SEZZE, cimitero e campo di aviazione: da Rinaldo Ceccano arrivano due suggerimenti per il sindaco

3 minuti di lettura

Il commissario straordinario è stato un Robin Hood a rovescio, ligio all’impostazione del sistema di potere setino che ha coadiuvato il suo operato. Ha regalato il campo di aviazione ai ricchi e ha costruito le carte per depredare i poveri approvando un regolamento cimiteriale che prevede ingenti costi per sanare la spinosa questione dei loculi e delle cappelle senza concessione”. Non utilizza giri di parole Rinaldo Ceccano, ex amministratore (vicesindaco e, per tanti anni, presenza fissa tra i banchi del consiglio) che entra nel merito di due problemi emersi in questi giorni arrivando a suggerire al sindaco e alle forze politiche, coerentemente con quanto dichiarato in campagna elettorale, di intervenire immediatamente presso gli enti preposti per impugnare l’atto di vendita ed esercitare ogni azione per evitare l’ennesima svendita del patrimonio pubblico del nostro territorio, anche in virtù della enorme importanza che quell’area può avere per le future ipotesi di sviluppo urbanistico ed economico della città.

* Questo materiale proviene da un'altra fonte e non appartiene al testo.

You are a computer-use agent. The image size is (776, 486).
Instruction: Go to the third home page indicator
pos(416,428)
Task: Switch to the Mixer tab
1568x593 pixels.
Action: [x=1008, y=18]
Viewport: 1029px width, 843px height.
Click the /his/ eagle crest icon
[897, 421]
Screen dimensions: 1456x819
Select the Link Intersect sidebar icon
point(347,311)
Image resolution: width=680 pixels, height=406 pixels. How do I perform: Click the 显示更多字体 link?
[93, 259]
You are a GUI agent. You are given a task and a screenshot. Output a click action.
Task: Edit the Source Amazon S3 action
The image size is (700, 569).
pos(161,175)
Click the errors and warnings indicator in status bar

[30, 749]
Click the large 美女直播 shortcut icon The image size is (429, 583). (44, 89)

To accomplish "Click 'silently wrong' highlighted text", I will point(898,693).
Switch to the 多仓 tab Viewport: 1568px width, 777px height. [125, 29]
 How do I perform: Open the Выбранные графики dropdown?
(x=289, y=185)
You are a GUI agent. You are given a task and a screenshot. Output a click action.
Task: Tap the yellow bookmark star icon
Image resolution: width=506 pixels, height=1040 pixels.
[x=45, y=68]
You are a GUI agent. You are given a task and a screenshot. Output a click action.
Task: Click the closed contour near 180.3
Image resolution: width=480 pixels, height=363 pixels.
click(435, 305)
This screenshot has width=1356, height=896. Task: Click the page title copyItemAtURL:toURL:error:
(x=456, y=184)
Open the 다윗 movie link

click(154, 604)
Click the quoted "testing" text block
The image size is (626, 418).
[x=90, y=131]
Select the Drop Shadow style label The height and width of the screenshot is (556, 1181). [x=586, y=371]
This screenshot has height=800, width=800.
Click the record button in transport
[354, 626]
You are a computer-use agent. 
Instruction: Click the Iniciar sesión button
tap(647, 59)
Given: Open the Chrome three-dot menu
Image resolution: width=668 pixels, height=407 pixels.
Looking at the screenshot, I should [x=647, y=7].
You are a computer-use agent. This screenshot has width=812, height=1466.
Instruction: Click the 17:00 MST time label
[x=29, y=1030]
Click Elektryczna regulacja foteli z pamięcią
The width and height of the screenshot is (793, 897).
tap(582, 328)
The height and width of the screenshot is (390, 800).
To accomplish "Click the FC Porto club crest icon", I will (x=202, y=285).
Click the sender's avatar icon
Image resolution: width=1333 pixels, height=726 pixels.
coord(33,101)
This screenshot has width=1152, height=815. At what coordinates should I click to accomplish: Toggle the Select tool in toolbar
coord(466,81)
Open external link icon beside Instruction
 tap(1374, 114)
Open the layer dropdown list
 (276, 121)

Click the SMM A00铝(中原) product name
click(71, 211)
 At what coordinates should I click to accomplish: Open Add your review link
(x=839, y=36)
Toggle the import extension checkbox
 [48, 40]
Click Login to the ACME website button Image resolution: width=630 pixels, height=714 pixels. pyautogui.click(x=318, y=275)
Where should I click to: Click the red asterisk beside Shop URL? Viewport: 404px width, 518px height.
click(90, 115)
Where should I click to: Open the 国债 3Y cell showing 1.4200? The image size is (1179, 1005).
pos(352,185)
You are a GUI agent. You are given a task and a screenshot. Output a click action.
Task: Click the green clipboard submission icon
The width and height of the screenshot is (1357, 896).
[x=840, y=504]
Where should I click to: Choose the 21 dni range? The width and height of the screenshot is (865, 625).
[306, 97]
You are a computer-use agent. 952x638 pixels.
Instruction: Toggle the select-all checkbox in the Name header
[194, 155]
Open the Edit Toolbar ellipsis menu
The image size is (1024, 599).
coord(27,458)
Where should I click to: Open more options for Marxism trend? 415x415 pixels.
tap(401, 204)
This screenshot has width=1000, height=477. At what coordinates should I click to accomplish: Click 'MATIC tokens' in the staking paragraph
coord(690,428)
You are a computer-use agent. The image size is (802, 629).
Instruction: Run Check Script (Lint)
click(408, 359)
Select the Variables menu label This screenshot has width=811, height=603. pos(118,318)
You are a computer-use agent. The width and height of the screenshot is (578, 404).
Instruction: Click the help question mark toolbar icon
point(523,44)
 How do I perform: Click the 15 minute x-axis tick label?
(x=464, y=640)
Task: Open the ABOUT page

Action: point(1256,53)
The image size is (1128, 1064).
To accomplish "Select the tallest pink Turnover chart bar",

Sul cimitero, invece, Ceccano spinge affinché venga realizzato un nuovo regolamento che rappresenti una “sanatoria a costo zero” per i cittadini: “L’attuale situazione del cimitero, la mancanza di documenti, l’assenza di contratti e concessioni sono da imputare esclusivamente alle amministrazioni che si sono succedute negli ultimi 50 anni, che non hanno mai regolamentato a norma di legge le diverse concessione inerenti tombe, cappelle e loculi. Nessuna responsabilità può essere additata ai cittadini che pertanto non devono sostenere ulteriori oneri oltre quelli già sostenuti”. Il suggerimento è che l’ente si doti di una equipe di professionisti che realizzi il censimento cimiteriale utilizzando i dati in suo possesso: i database della luce votiva e l’anagrafe comunale ove sono facilmente identificabili gli eredi diretti di coloro che sono seppelliti. La modifica del regolamento e l’adozione di una risoluzione a costo zero eviterebbero che i “soliti professionisti del sistema” chiedano esose parcelle per la predisposizione delle pratiche inerenti le sanatorie. “Gli assessori Bernabei, Cardarello e Fernandez, sono dotati della necessaria esperienza e delle giuste competenze. Stante le disposizioni dello statuto, la modifica del regolamento e la sua esecutività richiedono pochi giorni”.